Ördek Turu için birden fazla şirket alternatifi var. Fiyatlar aynı. Verilen biletlerle müze girişlerinde de çeşitli avantajlar elde edebiliyorsunuz. Biraz yolu uzatıp şehrin içinde dolanarak bilet alacağımız  yere doğru gidiyoruz.  Bu esnada da şehrin içinde bazı fotoğraflar çekme şansımız oluyor. Yolumuz öncelikle Newbury Sokağı'na düşüyor. Burası Boston'un Nişantaşı diyebileceğimiz bir semt. Lüks markalar, güzel restoranlar ve tarz binaları var. Newbury'de ilerlerken dikkatimizi çeken bir dükkan Burdick Chocolate oluyor. Binası oldukça sevimli. Çikolataları da Vaşington ve New York'un cupcakelerinden daha başarılı.  

Sadece Newbury Sokağında değil Boston'un tamamında oldukça ilginç tasarımlara sahip ( çoğu Gotik tarzda) bir çok kilise binası görmeniz mümkün. Bunlardan bir tanesi de aşağıda fotoğrafta görünen Trinity Kilisesi.

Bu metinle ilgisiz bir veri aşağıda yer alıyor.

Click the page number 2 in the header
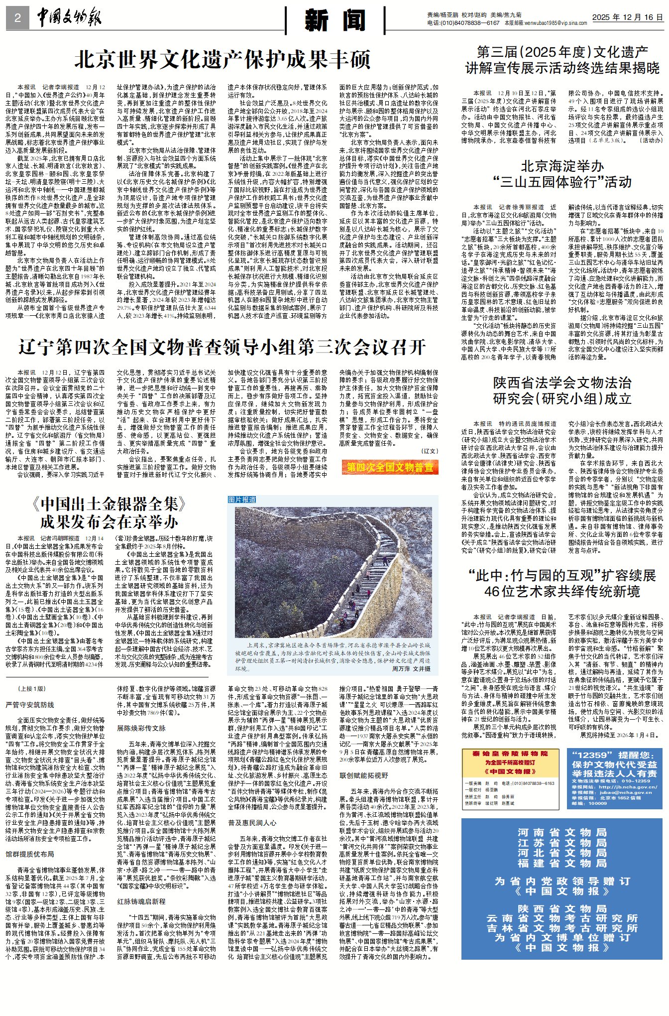pos(17,18)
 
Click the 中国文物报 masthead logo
pos(69,18)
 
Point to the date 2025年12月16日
pos(627,17)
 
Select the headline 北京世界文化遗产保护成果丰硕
pos(222,60)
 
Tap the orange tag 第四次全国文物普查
pos(390,467)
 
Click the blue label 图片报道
pos(242,500)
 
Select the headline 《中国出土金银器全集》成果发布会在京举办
pos(109,512)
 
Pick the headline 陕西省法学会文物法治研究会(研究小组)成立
pos(562,390)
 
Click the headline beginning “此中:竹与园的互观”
pos(562,583)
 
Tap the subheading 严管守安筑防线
pos(29,705)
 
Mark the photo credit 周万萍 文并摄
pos(411,668)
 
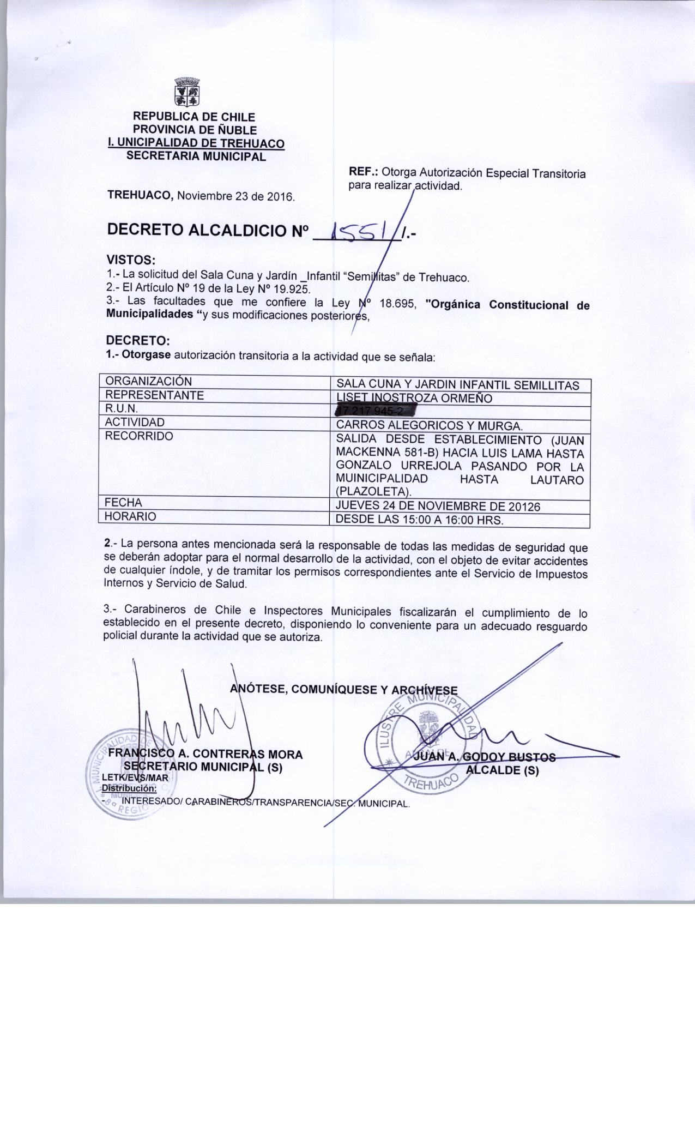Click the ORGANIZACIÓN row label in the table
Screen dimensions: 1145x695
pos(148,381)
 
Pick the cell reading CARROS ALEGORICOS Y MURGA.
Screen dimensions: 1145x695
pos(430,425)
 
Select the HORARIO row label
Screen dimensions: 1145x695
pos(130,516)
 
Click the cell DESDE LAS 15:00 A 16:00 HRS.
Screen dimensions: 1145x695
pos(419,520)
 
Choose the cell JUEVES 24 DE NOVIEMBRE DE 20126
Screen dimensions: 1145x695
pos(438,506)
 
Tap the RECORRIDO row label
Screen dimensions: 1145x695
pos(138,436)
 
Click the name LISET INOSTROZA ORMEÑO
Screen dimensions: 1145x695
pos(414,398)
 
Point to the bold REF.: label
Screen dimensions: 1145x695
pos(364,172)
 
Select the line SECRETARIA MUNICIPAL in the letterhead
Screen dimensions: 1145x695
pos(196,156)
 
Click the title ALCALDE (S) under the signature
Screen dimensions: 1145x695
pos(501,770)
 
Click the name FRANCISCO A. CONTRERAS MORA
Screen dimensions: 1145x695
pos(206,754)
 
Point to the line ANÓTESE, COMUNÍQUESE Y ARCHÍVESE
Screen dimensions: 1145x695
pos(344,689)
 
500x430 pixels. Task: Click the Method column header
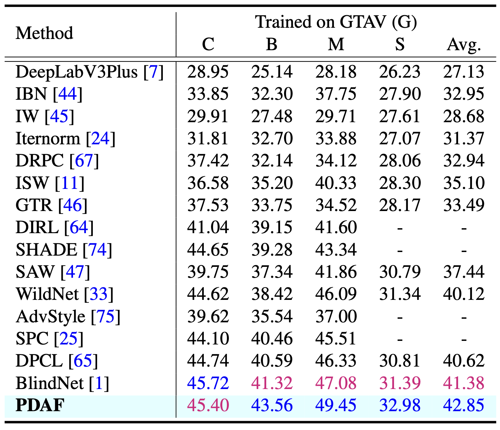[x=44, y=33]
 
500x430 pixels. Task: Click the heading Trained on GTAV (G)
[x=336, y=22]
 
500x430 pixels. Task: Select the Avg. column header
[x=463, y=44]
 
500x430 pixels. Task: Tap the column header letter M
[x=336, y=44]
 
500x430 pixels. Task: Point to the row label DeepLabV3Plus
[x=77, y=72]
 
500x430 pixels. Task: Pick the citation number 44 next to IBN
[x=67, y=94]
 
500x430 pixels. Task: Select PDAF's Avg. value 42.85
[x=463, y=405]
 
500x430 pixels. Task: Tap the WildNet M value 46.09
[x=336, y=294]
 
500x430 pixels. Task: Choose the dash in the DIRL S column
[x=400, y=228]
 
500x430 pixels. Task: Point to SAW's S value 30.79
[x=400, y=271]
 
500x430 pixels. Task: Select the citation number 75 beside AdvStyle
[x=105, y=316]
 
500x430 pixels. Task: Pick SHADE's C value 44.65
[x=208, y=249]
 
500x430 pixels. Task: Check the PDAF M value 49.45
[x=336, y=405]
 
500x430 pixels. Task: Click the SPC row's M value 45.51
[x=336, y=338]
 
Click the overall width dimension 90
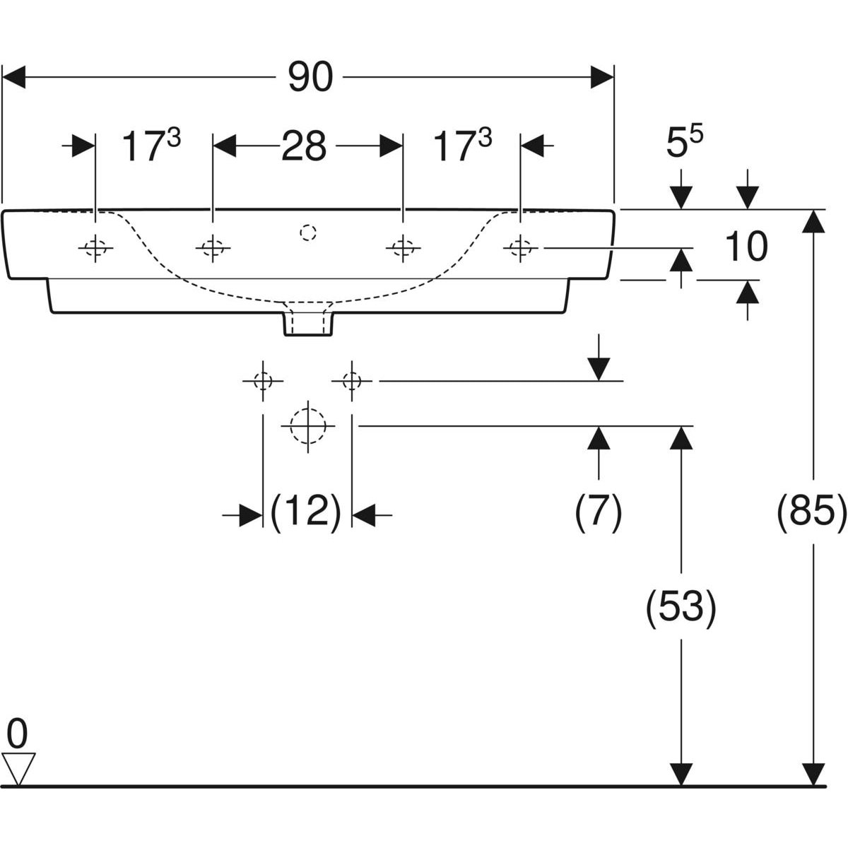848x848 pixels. click(x=310, y=77)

Nihayet Ördek Turu gezimizin başlangıç noktasına ulaşıyoruz. Ördek Turunu, Amerika'nın diğer şehirlerinde görseniz de bu tur Boston'un simgesi haline gelmiş şeylerden biri. , Daha önce de dediğim gibi hem karada hem de suda gidebilen oldukça ilginç araçlar ve rehber eşliğinde çıkacağınız 1,5 saatlik bir şehir turu bu. Bence tur kadar ilginç olan şey bu turda kullanılan araçların hikayesi. Hem karada hem de denizde hareket kabiliyetine sahip bu araçlar aslında Amerikan ordusu tarafından Vietnam savaşında kullanılmak amacıyla üretilmiş. Burada ömrünü tamamladıktan sonra barışçıl amaçlara evrilerek turist gezidirmeye başlamış. Boston'da Ördek Turu otobüslerinin kalktığı iki ana durak vardır. Bunlardan biri Prudential Center (Prudential Binası) diğeri ise New England Akvaryumu. Biz Prudential Center'ın önünden kalkanlara biniyoruz. 

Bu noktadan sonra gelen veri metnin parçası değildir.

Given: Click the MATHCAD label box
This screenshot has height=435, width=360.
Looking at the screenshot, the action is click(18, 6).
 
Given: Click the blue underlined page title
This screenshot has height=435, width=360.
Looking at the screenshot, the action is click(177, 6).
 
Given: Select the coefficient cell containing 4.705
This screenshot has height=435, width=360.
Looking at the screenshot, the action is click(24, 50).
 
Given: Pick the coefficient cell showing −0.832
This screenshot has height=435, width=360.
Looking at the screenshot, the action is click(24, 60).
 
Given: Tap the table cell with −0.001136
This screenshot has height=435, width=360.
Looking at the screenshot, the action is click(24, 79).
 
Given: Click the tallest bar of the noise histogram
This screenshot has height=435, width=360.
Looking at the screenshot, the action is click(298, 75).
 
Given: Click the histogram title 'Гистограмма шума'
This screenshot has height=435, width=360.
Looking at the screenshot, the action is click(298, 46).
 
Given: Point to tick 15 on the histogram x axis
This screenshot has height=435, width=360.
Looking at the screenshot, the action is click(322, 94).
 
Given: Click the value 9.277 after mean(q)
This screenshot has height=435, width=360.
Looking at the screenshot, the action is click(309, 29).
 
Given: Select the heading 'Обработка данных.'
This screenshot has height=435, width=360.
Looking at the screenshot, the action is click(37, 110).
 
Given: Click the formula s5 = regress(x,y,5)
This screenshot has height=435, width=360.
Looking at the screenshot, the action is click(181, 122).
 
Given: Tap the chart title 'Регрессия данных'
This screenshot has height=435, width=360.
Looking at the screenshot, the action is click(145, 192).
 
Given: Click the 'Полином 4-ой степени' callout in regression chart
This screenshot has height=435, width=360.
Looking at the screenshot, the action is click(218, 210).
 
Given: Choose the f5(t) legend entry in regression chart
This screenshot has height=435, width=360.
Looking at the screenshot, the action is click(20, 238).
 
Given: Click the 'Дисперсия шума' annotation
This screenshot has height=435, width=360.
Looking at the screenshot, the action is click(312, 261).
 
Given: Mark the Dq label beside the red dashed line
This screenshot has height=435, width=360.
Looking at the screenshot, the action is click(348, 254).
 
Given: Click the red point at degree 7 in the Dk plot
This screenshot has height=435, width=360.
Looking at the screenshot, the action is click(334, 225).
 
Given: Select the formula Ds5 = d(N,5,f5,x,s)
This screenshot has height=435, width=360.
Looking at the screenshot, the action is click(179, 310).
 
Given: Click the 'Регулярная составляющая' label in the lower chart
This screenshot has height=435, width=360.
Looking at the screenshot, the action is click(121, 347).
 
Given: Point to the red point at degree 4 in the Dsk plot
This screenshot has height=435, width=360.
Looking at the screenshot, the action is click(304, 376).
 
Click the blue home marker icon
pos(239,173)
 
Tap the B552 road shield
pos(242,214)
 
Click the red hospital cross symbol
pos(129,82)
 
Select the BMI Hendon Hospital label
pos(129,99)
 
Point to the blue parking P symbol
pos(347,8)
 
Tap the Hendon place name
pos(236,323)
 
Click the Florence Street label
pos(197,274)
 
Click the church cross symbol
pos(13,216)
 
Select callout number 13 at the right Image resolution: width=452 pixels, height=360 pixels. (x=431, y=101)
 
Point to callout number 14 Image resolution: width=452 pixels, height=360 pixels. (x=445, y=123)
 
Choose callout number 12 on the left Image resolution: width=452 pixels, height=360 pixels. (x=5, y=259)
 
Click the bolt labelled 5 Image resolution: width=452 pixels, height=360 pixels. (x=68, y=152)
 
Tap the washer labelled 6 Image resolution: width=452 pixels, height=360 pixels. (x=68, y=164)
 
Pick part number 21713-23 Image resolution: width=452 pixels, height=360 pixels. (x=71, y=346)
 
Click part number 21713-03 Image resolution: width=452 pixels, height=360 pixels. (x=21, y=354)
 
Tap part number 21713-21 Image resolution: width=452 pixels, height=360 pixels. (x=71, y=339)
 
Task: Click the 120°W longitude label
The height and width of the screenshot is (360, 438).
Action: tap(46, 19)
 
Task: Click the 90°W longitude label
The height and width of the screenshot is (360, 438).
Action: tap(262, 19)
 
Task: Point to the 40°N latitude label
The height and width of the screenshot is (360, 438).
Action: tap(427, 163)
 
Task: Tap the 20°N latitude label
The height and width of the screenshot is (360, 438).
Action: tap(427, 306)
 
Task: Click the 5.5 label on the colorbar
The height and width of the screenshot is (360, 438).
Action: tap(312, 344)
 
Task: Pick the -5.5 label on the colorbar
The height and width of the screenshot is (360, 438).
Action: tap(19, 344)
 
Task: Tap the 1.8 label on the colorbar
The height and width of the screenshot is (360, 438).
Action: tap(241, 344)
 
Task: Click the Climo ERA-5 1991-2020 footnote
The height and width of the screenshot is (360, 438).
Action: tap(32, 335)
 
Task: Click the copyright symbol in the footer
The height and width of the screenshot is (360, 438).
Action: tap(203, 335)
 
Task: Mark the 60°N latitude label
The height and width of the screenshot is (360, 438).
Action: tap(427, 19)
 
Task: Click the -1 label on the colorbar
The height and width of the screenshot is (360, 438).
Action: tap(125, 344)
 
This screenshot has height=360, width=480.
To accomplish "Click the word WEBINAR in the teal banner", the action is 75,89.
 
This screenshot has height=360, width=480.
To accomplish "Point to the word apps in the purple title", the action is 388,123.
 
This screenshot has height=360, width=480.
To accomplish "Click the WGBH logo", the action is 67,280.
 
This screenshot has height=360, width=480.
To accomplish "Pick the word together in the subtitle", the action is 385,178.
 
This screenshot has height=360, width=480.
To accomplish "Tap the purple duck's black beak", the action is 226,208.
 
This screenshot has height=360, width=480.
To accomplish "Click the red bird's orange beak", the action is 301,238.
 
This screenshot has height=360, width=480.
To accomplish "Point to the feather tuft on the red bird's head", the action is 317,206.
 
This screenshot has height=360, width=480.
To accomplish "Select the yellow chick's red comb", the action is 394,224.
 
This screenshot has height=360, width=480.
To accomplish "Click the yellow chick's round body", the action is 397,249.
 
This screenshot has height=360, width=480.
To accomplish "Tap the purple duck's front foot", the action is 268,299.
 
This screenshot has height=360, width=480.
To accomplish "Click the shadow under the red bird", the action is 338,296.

Ördek Turu araçlarının karadaki görünümleri.
Bu da denizdeki halleri. 
Akşam saatlerine yakın ördek turu aracındaki yerimizi alıyoruz. Bu araçlar biraz yüksekçe ama iç kısmı Türkiye'deki dolmuşların içine benzer nitelikte. Normalde etrafı açık olsa bile Boston'un her zaman soğuk olmaya yatkın bir yer olduğu düşünülerek plastik korumalar oluşturulmuş rüzgara karşı. Nitekim güneş biraz düştükten sonra biz de bu serinmliği fazlasıyla hissediyoruz. Gündüz hava ne kadar sıcak olursa olsun akşam bu turu yapacaksanız muhakkak yanınızda mont bulundurmanız gerekir. 

Aracın içinde Betül'ün yaratıcı bir çalışması. 

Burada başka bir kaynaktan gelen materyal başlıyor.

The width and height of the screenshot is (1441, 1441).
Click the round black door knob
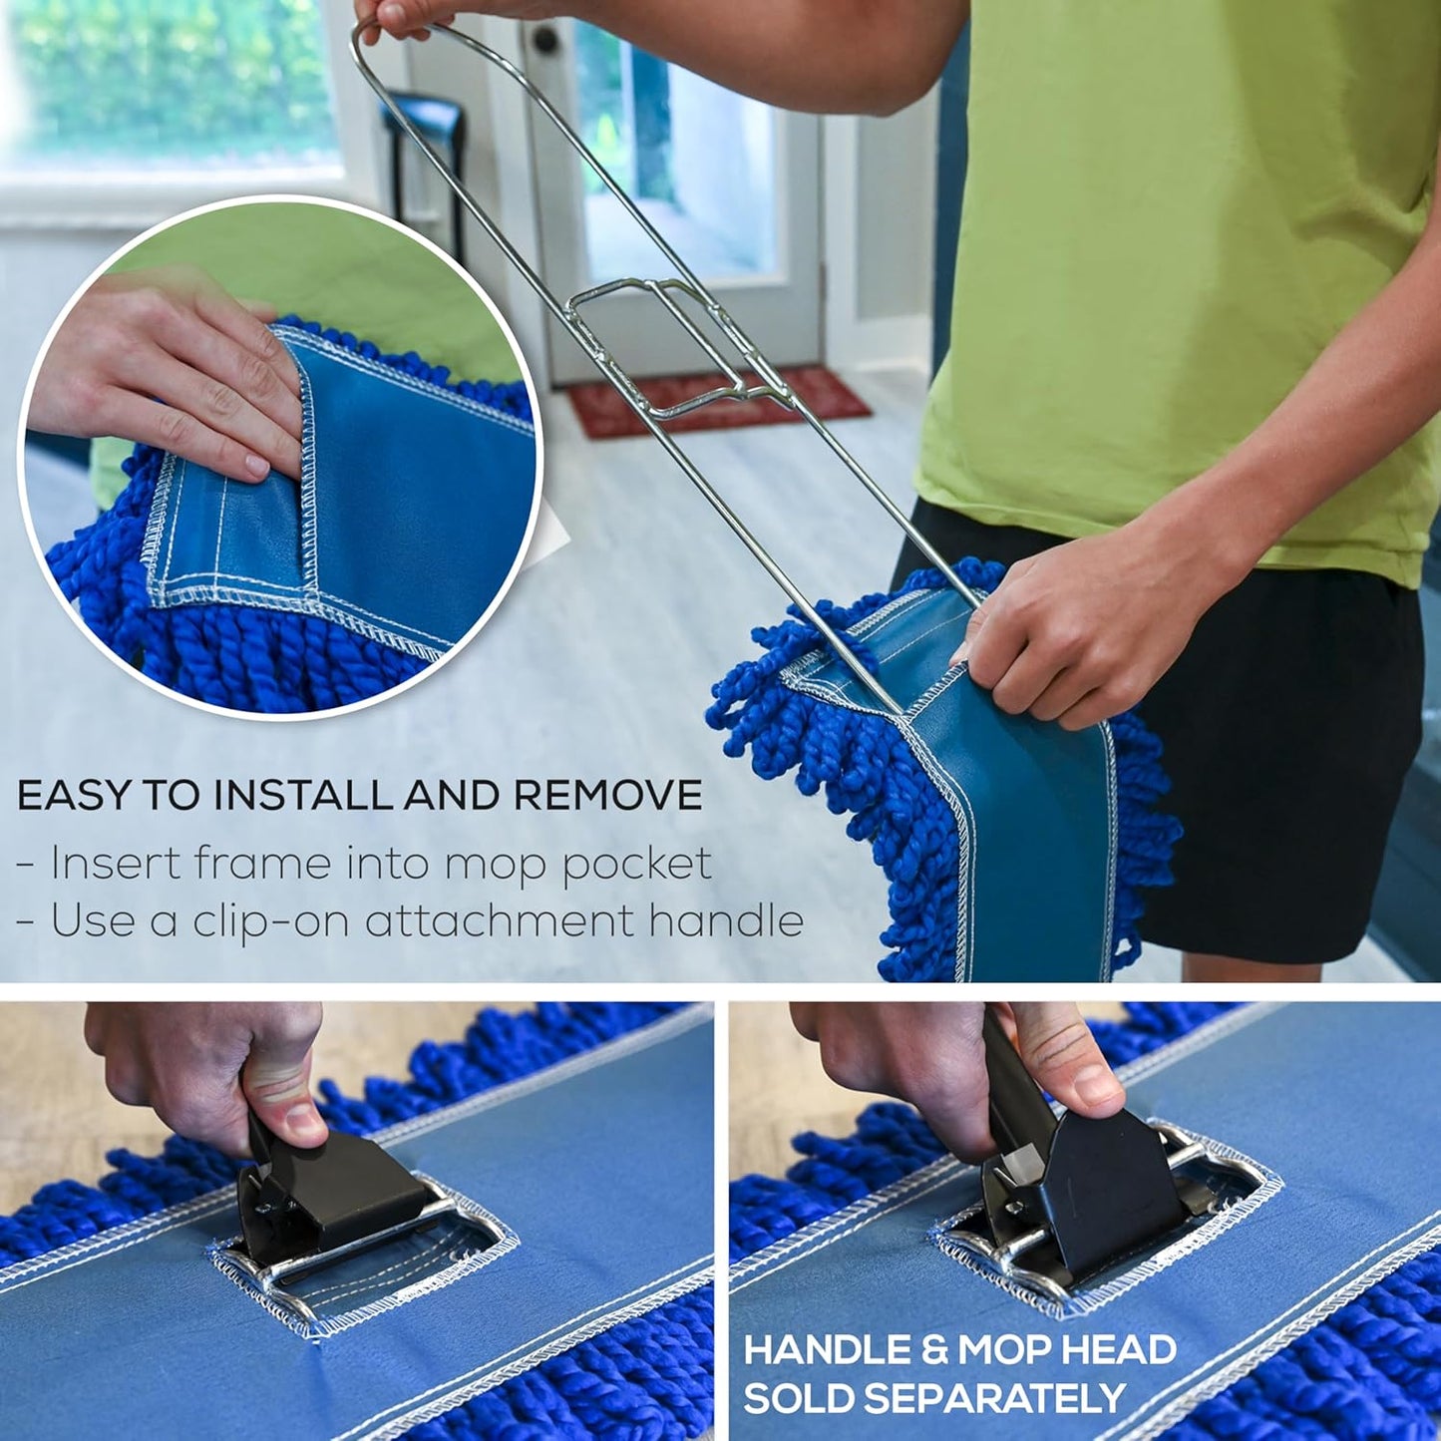[545, 39]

Aracın içindeki montlu biz. 

Bu da aracımızın kaptanı ve tur operatörümüz. Korsan kıayafetleri içinde ve keyifli bir adamdı

Biraz üşümemiz dışında genel olarak ördek turundan keyif aldığımızı söyleyebilirim. Şehir içinde yaklaşık yarım saatlik bir tur yapıyoruz öncesinde. Bu sürede Boston'un önemli müzelerinin tarihi binalarının önünden geçip kaptanımızdan bilgiler alıyoruz. Ardından gezinin biraz daha ilginç ve turistik yanı olan suya dalma kısmı başlıyor. Araç uygun bir alandan suya yaklaşıp birden tekne motorunu çalıştırmaya başlıyor ve direksiyonu dümen olarak kullanılmaya başlıyor. 


Sevgili kaptanımız bir süre ilerledikten sonra yolcular arasından kendisine yardımcı olacak kaptan adayları arıyor. Aracı da kullandıracakmış. Durur muyum, otobüsçüleri iyi tanırım bakışı atıyorum kaptana, malum sektörde az inceleme yapmadık memlekette. Kaptan da bu tecrübeyi anlıyor ve dümeni bana devrediyor. Gayet kendimden emin kullanıyorum otobüs/tekneyi.  



Hatta sadece sürmekle kalmıyor, kaptanımızla bir ara kısa bir sohbete de dalıyoruz. Engin tecrübelerimi aktarıyorum kendisine: 



Ördek turumuzu tamamladıktan sonra tahmin ettiğimizden daha fazla üşümüş ve acıkmış vaziyetteyiz. Üstelik hava da iyiden kararmış oluyor. O nedenle Cambridge civarında üniversite gezimizi nasıl yapalım diye düşünüyoruz. Ama açlık ve üşüme daha baskın geliyor. O nedenle koşa koşa birşeyler yemeye gidiyoruz. Çıktıktan sonra ertesi gün yolumuz uzun olduğundan tekrar buraya gelmenin mantıklı olmayacağını hesaplayıp gece geç vakitte de olsa Harvard ve MIT turu yapalım, en azından araba ile şöyle bir dolaşalım diyoruz. Açıkçası pek istediğimiz tadı vermiyor bu gece gezisi söz konusu yerlere. Neyse, sağlık olsun diyip tekrar oteleimize dönüyor ve ertesi günkü uzun yolculuğa hazırlanmaya başlıyoruz. 

Doğudaki son seferimiz Niagara'yı düşünüyoruz. Boston'da kaçırdığımız bazı şeyler olsa da Niagara'yı ıskalamamak hedefindeyiz.